Most Canadians when asked what the traditional family looks like will tell you that there is a mother, and a father, and their children, living together, and providing for each other. This is the standard, and simple, image of a family. Joan MacLeod takes the traditional family unit and gives it a modern, and some would say, more realistic , tweaking, twisting, and repackaging for today’s society. In her play Toronto, Mississippi she creates a family unit consisting of, Jhana, a mentally handicapped girl, Maddie, her overprotective mother, Bill, their male boarder, and King, her mostly-absent father. Each character plays a nontraditional family role and Bill even takes on multiple roles. It is a complicated family situation. This family may be full flaws but it is also full of love and loyalty. Each character sincerely cares about what is best for Jhana and they each show it in their own way. They are not organized into the traditional roles but they each give Jhana a gift that comes from the heart.

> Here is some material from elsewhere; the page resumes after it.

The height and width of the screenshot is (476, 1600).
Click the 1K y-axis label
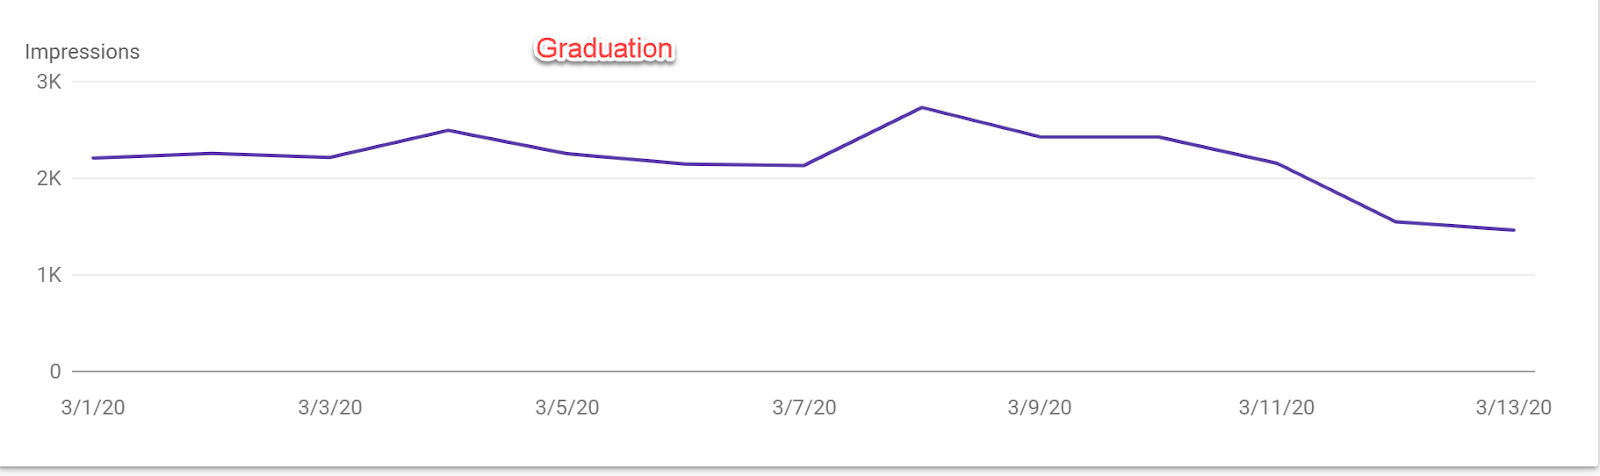(x=49, y=275)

Jhana’s mother, Maddie, is the provider for, and the protector of, the family.As a single mother she has taken on, not only providing for Jhana financially by working full time but also making sure that Jhana is protected from the outside world. Maddie is the disciplinarian and the ruler of the house, playing both mother and father .She makes sure Jhana brushes her teeth, cleans her room, and does not touch strangers on the bus.She works very hard to keep her daughter safe, physically and emotionally, but in that struggle she does not know how to let her daughter grow up. It is Maddie who is suffering from a broken heart, from the loss of her husband King, as well as their marriage, and she is the one who needs to be cared for and protected from life’s hardships. Although she lovingly gives everything she knows how to give to her child, it is not until she learns to protect herself that she can stop overprotecting Jhana and let her grow up.
Bill, the boarder, struggles to find his place within the family.He takes care of Jhana. He stays home with her and becomes the domestic role model.He takes on the place of Jhana’s mother. He patiently teaches her real life skills through coaching, role playing, advising, and he shows her love and acceptance .He wants to be part of the family but he does not know where he fits in. He is not a traditional father, or brother, or husband, or lover.What he is is the beautiful flawed heart that loves to give. He gives Maddie a new vision of family and he frees her from her past. He gives Jhana what her parents cannot; the romantic first kiss that she has been longing for. He gives her this kiss as a loving gift and protects her dignity at the same time. By playing all these different roles he embodies the mall. He becomes the father, brother, husband, and lover, as he embraces the essence of the role from his heart and as he gives each one to his adopted family he becomes an integral part of the whole.
The father, King, can not give to his daughter his life.He spends his time pursuing his own dreams.King is essentially selfish and although he says kind words to his daughter he is not really a father to her.He is always on the road and is not there for the day to day work of raising his child. He breezes in and out of her life. In a traditional family the father would be the bread winner. He would love and support the mother and make her feel safe and he would protect and provide for his child.King is not this kind of father although sometimes he wishes he were. By being outside of the traditional role, and by being a dreamer, he gives to Jhana the gift of hope. Jhana is different and so is her father. It is in recognizing her differences and encouraging her to reach for her dreams that he is able to support her. Whereas her mother is trying to protect her, her father is trying to free her. He tells her “Sky’s the limit for you.Don’t forget that”(p.376). While everybody else is trying to teach Jhana her limits, or how to stay safe, or how to be appropriate, King is teaching her to never give up.
This play is not meant to represent the perfect nuclear family. It is meant to show the deep and complex layers that take place inside all families. There is a tender humanity as each character gives to the child what is his or her gift to give. It is not about which role we play, but how well we play it.